— TASK STATEMENT —
Print all entries precisely as they are written.

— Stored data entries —
================================
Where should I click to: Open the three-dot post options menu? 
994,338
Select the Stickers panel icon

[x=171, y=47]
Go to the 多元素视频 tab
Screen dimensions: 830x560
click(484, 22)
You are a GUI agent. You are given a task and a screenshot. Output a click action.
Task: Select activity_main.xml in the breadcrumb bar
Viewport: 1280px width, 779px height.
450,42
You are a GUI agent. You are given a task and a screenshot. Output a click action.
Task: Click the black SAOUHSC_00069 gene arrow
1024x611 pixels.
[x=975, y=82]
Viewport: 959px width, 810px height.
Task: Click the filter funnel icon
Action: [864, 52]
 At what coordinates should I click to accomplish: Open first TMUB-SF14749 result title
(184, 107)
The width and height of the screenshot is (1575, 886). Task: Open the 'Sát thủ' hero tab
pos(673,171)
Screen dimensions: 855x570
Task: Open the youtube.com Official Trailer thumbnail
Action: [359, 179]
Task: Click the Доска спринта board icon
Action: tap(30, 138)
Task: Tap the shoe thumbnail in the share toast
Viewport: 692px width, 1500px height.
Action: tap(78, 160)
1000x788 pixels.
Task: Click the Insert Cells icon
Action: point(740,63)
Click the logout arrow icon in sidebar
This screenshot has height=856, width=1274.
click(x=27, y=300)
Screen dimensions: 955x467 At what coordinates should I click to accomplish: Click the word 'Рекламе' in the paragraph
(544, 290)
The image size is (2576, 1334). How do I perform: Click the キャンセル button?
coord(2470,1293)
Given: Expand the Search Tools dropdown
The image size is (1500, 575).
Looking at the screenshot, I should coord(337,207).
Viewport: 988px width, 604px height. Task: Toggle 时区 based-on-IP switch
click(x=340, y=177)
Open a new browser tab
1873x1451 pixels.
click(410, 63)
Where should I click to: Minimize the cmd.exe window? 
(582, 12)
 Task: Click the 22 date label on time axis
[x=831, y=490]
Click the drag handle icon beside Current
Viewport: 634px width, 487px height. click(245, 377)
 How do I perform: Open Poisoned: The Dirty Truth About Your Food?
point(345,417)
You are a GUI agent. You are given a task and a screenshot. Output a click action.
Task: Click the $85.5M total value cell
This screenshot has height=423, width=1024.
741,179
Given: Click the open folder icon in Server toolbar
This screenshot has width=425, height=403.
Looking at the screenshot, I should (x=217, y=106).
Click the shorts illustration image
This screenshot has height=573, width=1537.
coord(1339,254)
================================
— EXERCISE RESPONSE —
Where should I click to: Open the three-dot post options menu? 
994,338
Select the Stickers panel icon

[x=171, y=47]
Go to the 多元素视频 tab
Screen dimensions: 830x560
click(484, 22)
You are a GUI agent. You are given a task and a screenshot. Output a click action.
Task: Select activity_main.xml in the breadcrumb bar
Viewport: 1280px width, 779px height.
450,42
You are a GUI agent. You are given a task and a screenshot. Output a click action.
Task: Click the black SAOUHSC_00069 gene arrow
1024x611 pixels.
[x=975, y=82]
Viewport: 959px width, 810px height.
Task: Click the filter funnel icon
Action: [864, 52]
 At what coordinates should I click to accomplish: Open first TMUB-SF14749 result title
(184, 107)
The width and height of the screenshot is (1575, 886). Task: Open the 'Sát thủ' hero tab
pos(673,171)
Screen dimensions: 855x570
Task: Open the youtube.com Official Trailer thumbnail
Action: [359, 179]
Task: Click the Доска спринта board icon
Action: tap(30, 138)
Task: Tap the shoe thumbnail in the share toast
Viewport: 692px width, 1500px height.
Action: tap(78, 160)
1000x788 pixels.
Task: Click the Insert Cells icon
Action: point(740,63)
Click the logout arrow icon in sidebar
This screenshot has height=856, width=1274.
click(x=27, y=300)
Screen dimensions: 955x467 At what coordinates should I click to accomplish: Click the word 'Рекламе' in the paragraph
(544, 290)
The image size is (2576, 1334). How do I perform: Click the キャンセル button?
coord(2470,1293)
Given: Expand the Search Tools dropdown
The image size is (1500, 575).
Looking at the screenshot, I should coord(337,207).
Viewport: 988px width, 604px height. Task: Toggle 时区 based-on-IP switch
click(x=340, y=177)
Open a new browser tab
1873x1451 pixels.
click(410, 63)
Where should I click to: Minimize the cmd.exe window? 
(582, 12)
 Task: Click the 22 date label on time axis
[x=831, y=490]
Click the drag handle icon beside Current
Viewport: 634px width, 487px height. click(245, 377)
 How do I perform: Open Poisoned: The Dirty Truth About Your Food?
point(345,417)
You are a GUI agent. You are given a task and a screenshot. Output a click action.
Task: Click the $85.5M total value cell
This screenshot has height=423, width=1024.
741,179
Given: Click the open folder icon in Server toolbar
This screenshot has width=425, height=403.
Looking at the screenshot, I should (x=217, y=106).
Click the shorts illustration image
This screenshot has height=573, width=1537.
coord(1339,254)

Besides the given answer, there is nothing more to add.